Our results suggest that although slight spermatogenic damage and inflammatory response caused by these methods may present problems, adenovirus mediated gene transfer may be effective for transfecting testicular somatic cells and applicable for in vivo gene therapy for male infertility in the future.
我们使用腺病毒载体将DNA直接注入小鼠睾丸内,以转染睾丸细胞。然后我们分析了转染效率、免疫问题以及基因转移对精子发生和下一代的影响。在本研究中,我们探讨了基因治疗男性不育的潜力。

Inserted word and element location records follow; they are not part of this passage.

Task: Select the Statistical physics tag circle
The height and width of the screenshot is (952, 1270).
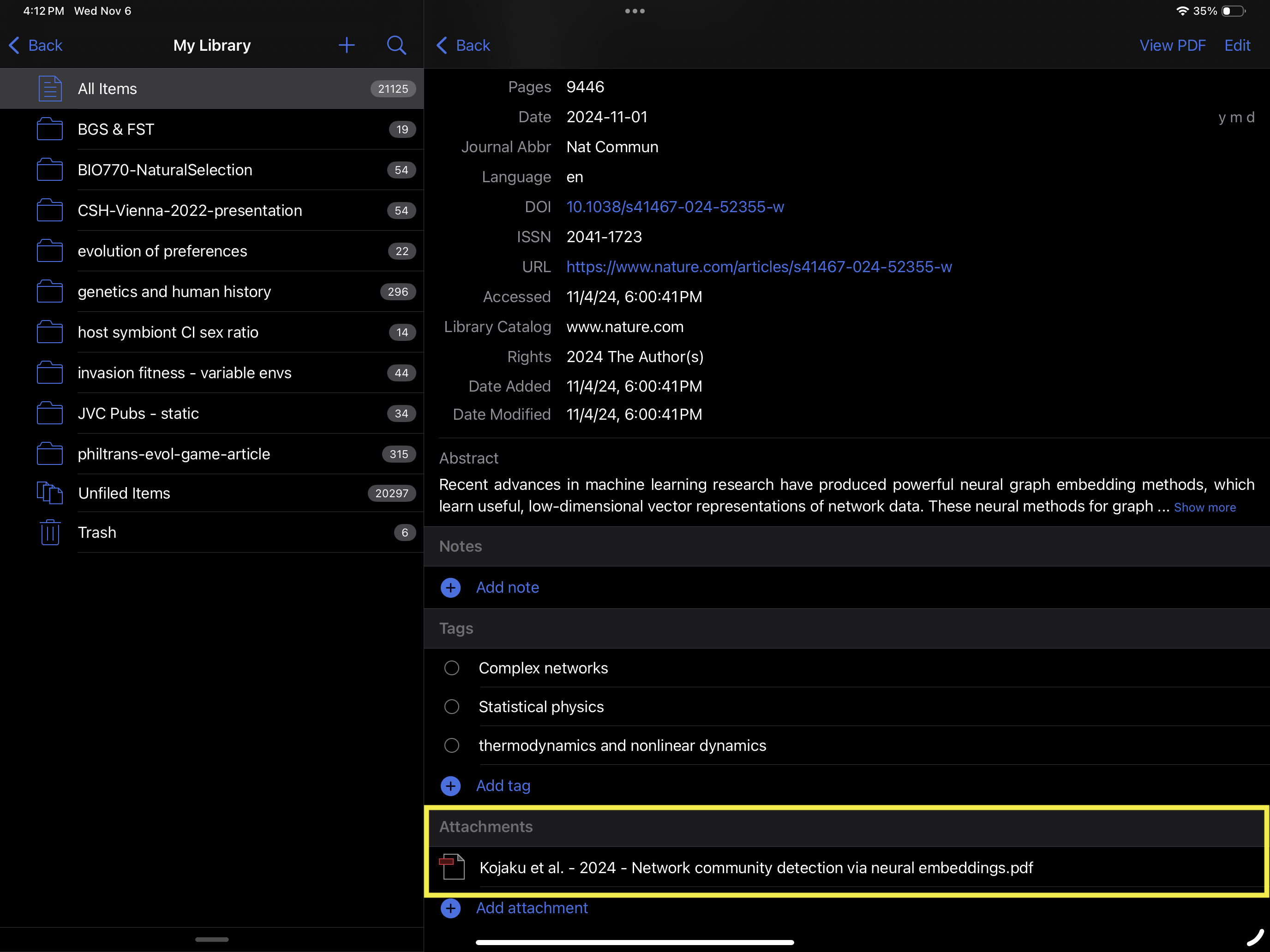Action: (x=452, y=707)
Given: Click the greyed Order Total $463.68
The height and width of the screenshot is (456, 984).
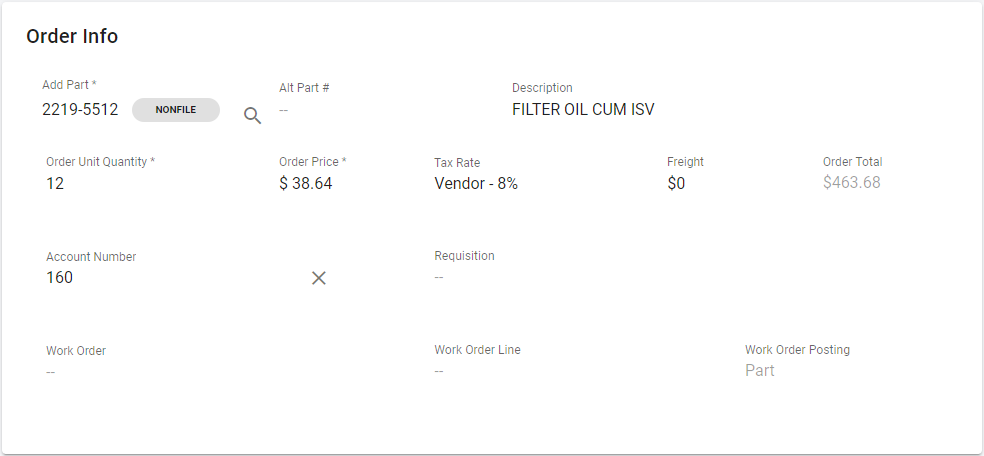Looking at the screenshot, I should point(851,183).
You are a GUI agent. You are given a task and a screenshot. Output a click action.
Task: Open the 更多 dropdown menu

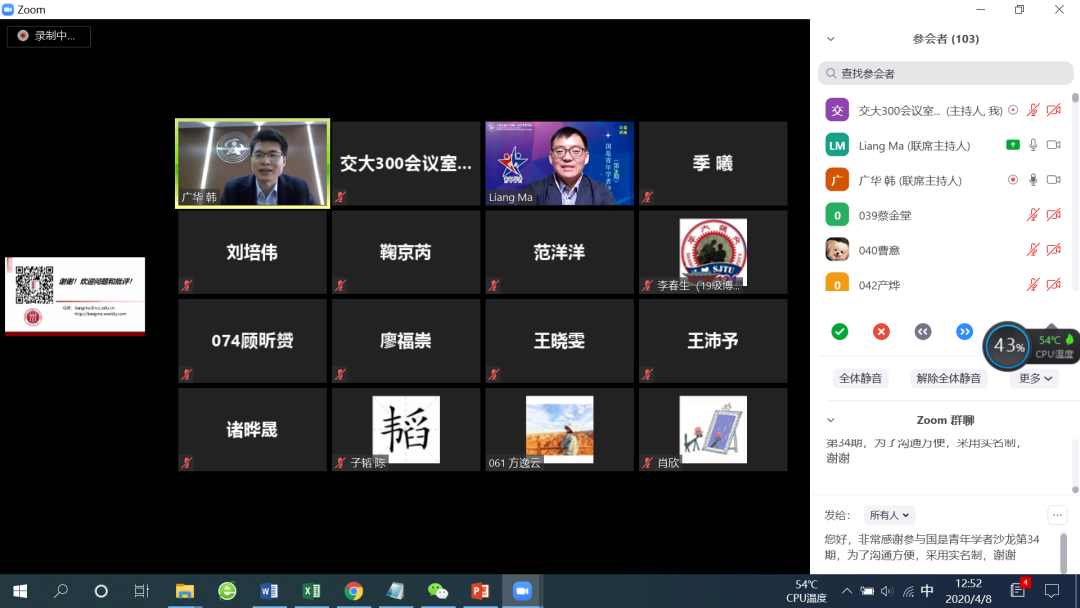pos(1035,379)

构建了一种无复制能力的人5型腺病毒,其包含2个缺失(E1和E3缺失),使得转基因由鸡β-肌动蛋白启动子驱动,以促进下游靶基因(Lac Z)的过表达。将该腺病毒载体或对照溶液注入小鼠睾丸的间质间隙(睾丸内注射)或生精小管(管内注射)。我们通过X-gal(5-溴-4-氯-3-吲哚基-β-D-吡喃半乳糖苷)染色研究β-半乳糖苷酶基因表达,通过TUNEL法评估凋亡细胞频率来研究基因转移对精子发生的影响,通过免疫组织化学检测CD4和CD8阳性细胞以及通过免疫印迹分析检测白细胞介素(IL)-6和IL-8来研究睾丸的炎症反应,在注射后3、7、14和28天分析附睾精子活力和每只小鼠的生殖反应。
睾丸内注射腺病毒载体导致Leydig细胞中强烈的转基因表达。相比之下,管内注射导致支持细胞中强烈表达。两种方法均未在生殖细胞中检测到转基因表达。β-半乳糖苷酶活性在第7天达到峰值,即0.674±0.20(睾丸内注射)和0.534±0.22 U(管内注射),此后随时间下降。注射腺病毒组在第7天的凋亡指数显著高于未注射组,即0.46±0.20对0.10±0.11(睾丸内注射)和0.78±0.31对0.24±0.10(管内注射)。转染动物的睾丸中出现由CD4和CD8阳性细胞组成的轻微单核炎症反应。腺病毒载体刺激导致睾丸中IL-6和IL-8分泌的诱导。这些免疫反应在第7天后消退。注射后任何一天,各组之间活动精子百分比或异常精子率均无显著差异。即使经过腺病毒介导的基因转移,生殖能力仍几乎正常,且未观察到对后代有影响。
我们的结果表明,尽管这些方法引起的轻微生精损伤和炎症反应可能存在问题,但腺病毒介导的基因转移可能有效地转染睾丸体细胞,并可能适用于未来男性不育的体内基因治疗。